Créé en 2014, ce dispositif vise à offrir des logements à loyers maîtrisés pour les classes moyennes et jeunes actifs, dans les territoires où le marché privé s’envole et où le logement social peine à répondre à la demande. Positionné entre les deux, le LLI incarne une passerelle dans les parcours résidentiels.
Depuis 2021, plusieurs ajustements ont consolidé son cadre d’action. Les lois de finances successives ont simplifié sa mise en œuvre et, en 2024, la réforme fiscale a étendu le dispositif aux opérations d’acquisition-amélioration et aux résidences-services.
Parallèlement, le zonage ABC a été révisé à cinq reprises depuis 2019. La dernière, en septembre 2025, a reclassé plus de 1 100 communes en zone tendue, ouvrant la voie à une production plus équilibrée.
Ces extensions successives ont transformé le LLI en un levier national d’aménagement, autant social qu’économique.
Une production record et un changement d’échelle
Les chiffres parlent d’eux-mêmes. En 2024, la production a atteint 37 500 logements, soit la moitié de l’objectif triennal fixé par le Pacte pour le logement intermédiaire 2024–2026, signé entre l’État, les opérateurs et les investisseurs institutionnels.
Ce rythme, inédit, traduit un doublement de la production annuelle par rapport à la période 2018–2022.
Depuis 2014, le cumul dépasse 156 000 logements agréés ou déclarés, dont plus de la moitié depuis 2021 et un quart sur la seule année 2024.
Ce changement d’échelle s’accompagne d’une déconcentration géographique. Longtemps dominée par l’Île-de-France (46 % du total), la production s’équilibre : la région capitale représente désormais un logement sur trois.
Les Hauts-de-France, l’Occitanie et la région PACA montent en puissance, tandis que La Réunion et Mayotte amorcent leurs premières opérations.
Le marché s’ouvre également à de nouveaux opérateurs. Là où CDC Habitat et In’li concentraient historiquement la majorité des programmes, d’autres bailleurs, investisseurs et promoteurs rejoignent la dynamique, preuve que le LLI est désormais un segment à part entière du logement locatif.
Des financements multiples, un équilibre délicat
Si le dispositif progresse, c’est aussi parce qu’il repose sur un écosystème financier désormais bien structuré autour de trois piliers : la Banque des Territoires, Action Logement Service et les investisseurs institutionnels.
Un pilier public solide : la Banque des Territoires
La Banque des Territoires soutient la production via le Prêt Locatif Intermédiaire (PLI), indexé sur le Livret A (+1,40 point).
Avec des maturités longues — 35 ans pour le bâti, 50 ans pour le foncier — et des différés d’amortissement pouvant atteindre 20 ans, ce dispositif offre une visibilité rare aux maîtres d’ouvrage.
Mais cette stabilité apparente impose des contraintes.

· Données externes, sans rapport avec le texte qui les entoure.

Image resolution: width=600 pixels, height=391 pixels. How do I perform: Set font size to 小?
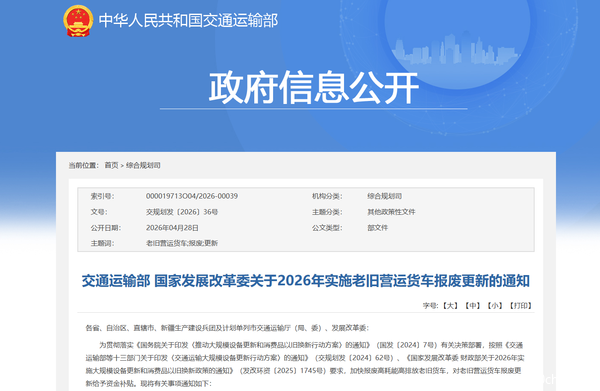click(495, 306)
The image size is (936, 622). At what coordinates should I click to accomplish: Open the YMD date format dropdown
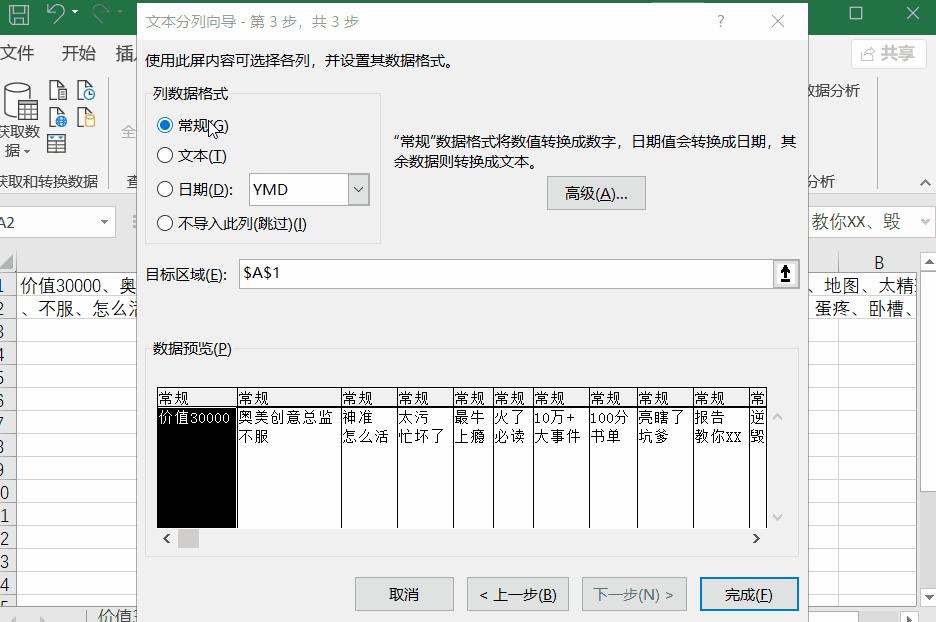(x=358, y=189)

Le financement ne peut excéder 90 % du plan de financement, et les garanties restent strictes : collectivités locales, hypothèques ou cautions bancaires.
La dépendance à la ressource Livret A rend par ailleurs le modèle sensible aux fluctuations de taux, dans un contexte où la politique monétaire pèse directement sur la construction.

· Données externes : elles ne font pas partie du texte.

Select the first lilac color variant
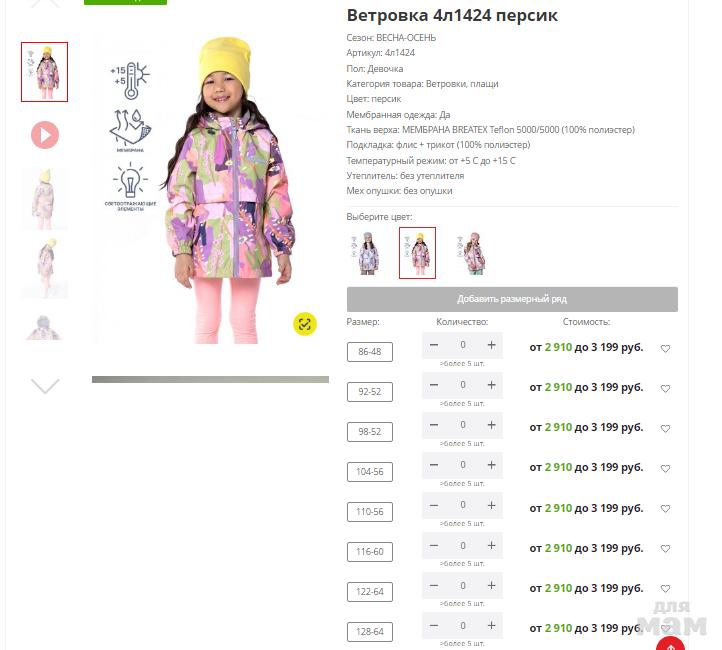Viewport: 722px width, 650px height. click(367, 253)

L’appui d’Action Logement : bonifications et garanties
Action Logement Service complète le dispositif avec une offre de prêts bonifiés. En métropole, le taux est variable (Livret A – 1,75 point) ; dans les Outre-mer, il est fixe à 1,25 %, sur une durée de 30 ans.
La grande innovation réside dans la caution LLI-PLI, lancée en 2024. Payante, mais rapide à mobiliser, elle permet aux opérateurs de réduire leurs besoins en fonds propres à 10 %, contre 17 % auparavant.

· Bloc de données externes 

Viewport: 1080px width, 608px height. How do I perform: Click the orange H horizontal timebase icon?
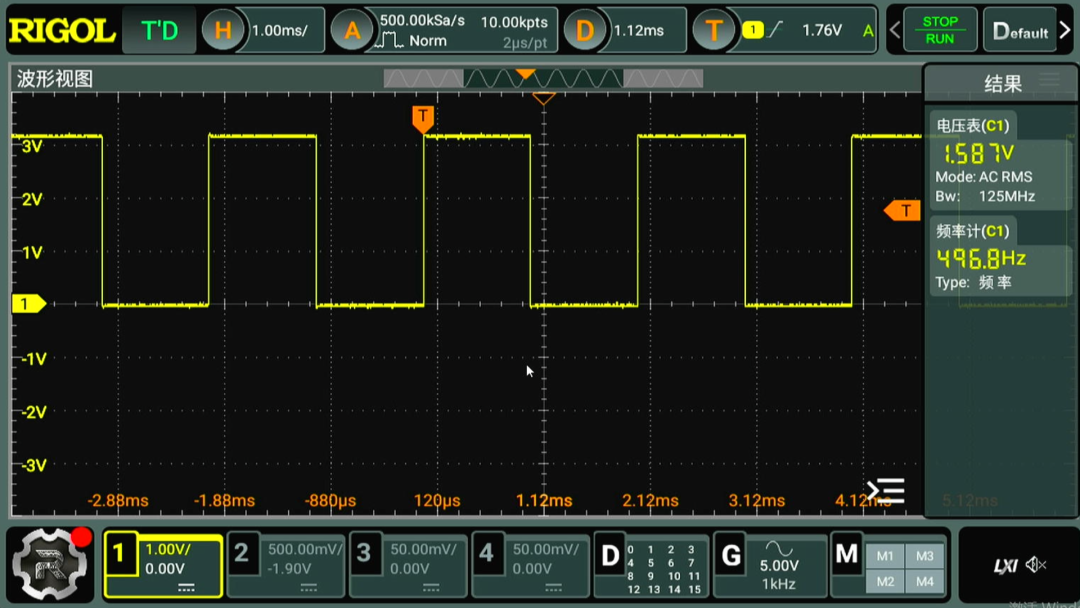(x=222, y=30)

L’efficacité est déjà mesurable : plus de 2 500 logements financés dès 2024, pour un total de 481 millions d’euros engagés. Cette garantie séduit par sa souplesse et rassure les acteurs en phase de montage d’opérations.
Les investisseurs institutionnels : moteur silencieux du modèle
Le troisième pilier repose sur les investisseurs institutionnels, dont la contribution a été décisive dans la montée en puissance du LLI.
Porté par Ampère Gestion, filiale de CDC Habitat, ce segment a mobilisé entre 4 et 5 milliards d’euros en dix ans, finançant près de 22 000 logements intermédiaires.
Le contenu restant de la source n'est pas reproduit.